The poems are let down firstly by a poor command of grammar and syntax. Images piled on top of one another separated by commas just can’t make a poem or even decent prose. The best writers in all genres know how to vary sentence-length and use punctuation to their advantage. To a poet, every word and punctuation mark is vital. Everything should be fought over until the best words are in the best order. Unintentional humour can result when this doesn’t happen, for example in ‘Farewell Ron Meadow’:
He hopped to the shop on the corner
for cigarettes
on a pogo stick
These bouncing cigarettes must have been worth seeing!
Secondly, images need to be deployed in service to a poem’s themes, but none of these poems left me deep in thought or emotionally affected. I never got a sense that Robson knew what he was aiming at.
The best poem is ‘Jim Ginger-Top’, about a rip-off merchant who sells furniture at extortionate prices to widows. The poem starts with Jim’s complaints about a menu and finishes with a description of the women who love him, including the “blonde French waitresses with rotten teeth,/ coating themselves in aspic, willing, waiting”, my favourite lines from the pamphlet. The poem isn’t free of the kind of problems I mention above, but it displays an engaging black humour, which is also present elsewhere.
This pamphlet fails because the writing simply isn’t good enough. That, of course, can be remedied (and badly needs to be), and I’d be interested to see whether Simon Robson produces stronger work in the future.
Matt Merritt:
Whatever else you might say about his poetry, you couldn’t possibly claim that Simon Robson hasn’t got a style all his own.
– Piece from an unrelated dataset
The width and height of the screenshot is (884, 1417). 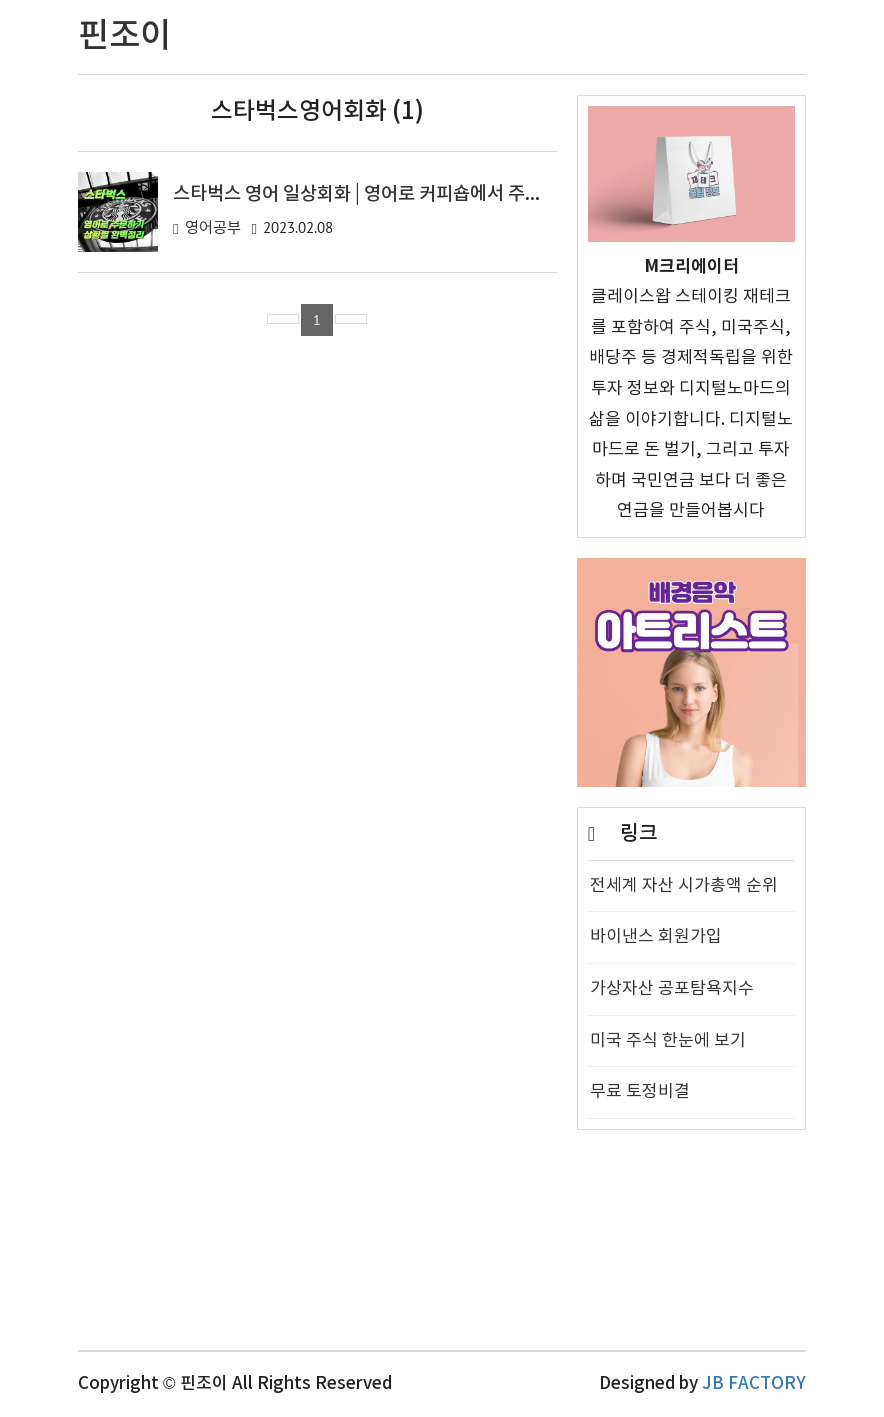 What do you see at coordinates (754, 1384) in the screenshot?
I see `JB FACTORY` at bounding box center [754, 1384].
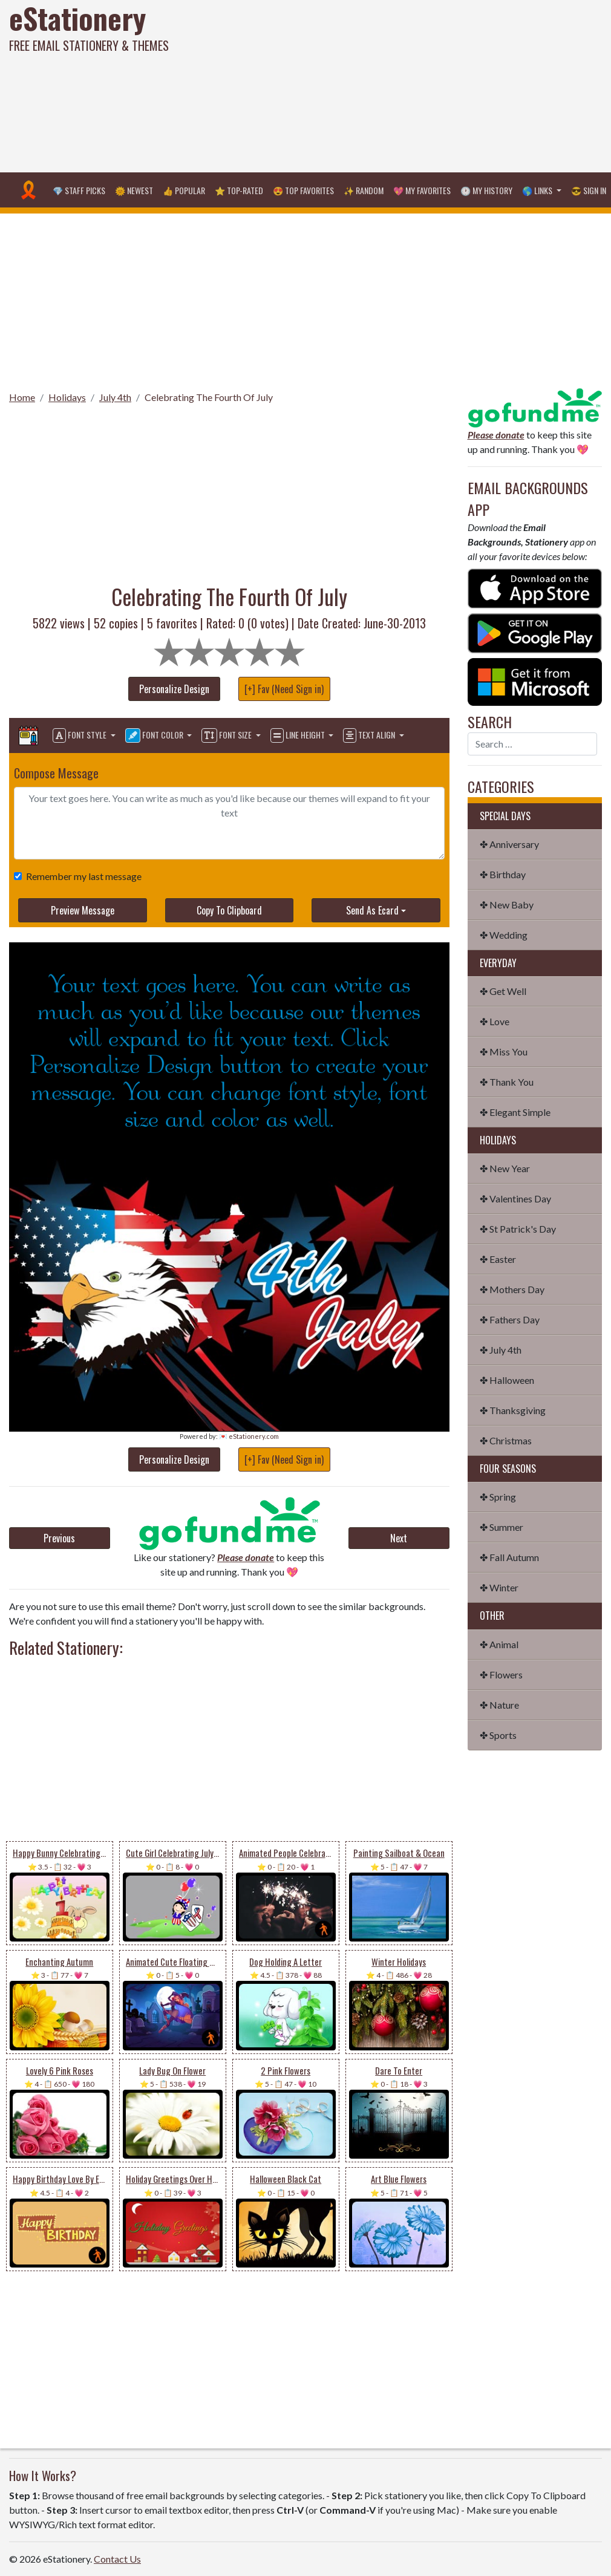 The height and width of the screenshot is (2576, 611). Describe the element at coordinates (509, 1557) in the screenshot. I see `✤ Fall Autumn` at that location.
That extends to the production of the pamphlet, a home-published production that includes typewritten text, photographs and handwritten page numbers. It’s a DIY affair that’s reminiscent of 80s music fanzines, and it’s entirely suited to the content, which itself reminds me of 80s bands like the Television Personalities or one of Billy Childish’s many incarnations.
That’s because the poetry is entirely concerned with people living on the unseen margins of life. Robson evokes sympathy for them using a telling-it-to-you-straight delivery, with deadpan understatement working well, such as in ‘Dead Black Cat’, when he describes his neighbour Lisa as having “delusions of grandeur . . . not wanting to live in a bedsit”.
He uses repetition well, too. At first glance his prose poems can appear—well—more prose than poem, but as you read further you get a real sense of a mind worrying away at an itch that just has to be scratched.
Thing is, though, he’s also very aware of all this, and two of the most entertaining pieces are ‘I Was Wined And Dined By Simon Robson—the Poet’ and ‘I’d Like To Write Poetry Like Chinese Poetry’, in which he wishes he “was more precious than jade”, but ends up claiming that he enjoys “unnecessary repetition” and is “too predictable, sprawling, meandering”.
He’s got the last two right, perhaps, but he’s never predictable, and you can imagine these poems going down very well at an open mic night. The same goes for the pamphlets, too, and for the price of half a pint, why wouldn’t you take a chance on a home-produced publication that doesn’t pretend to be anything it’s not?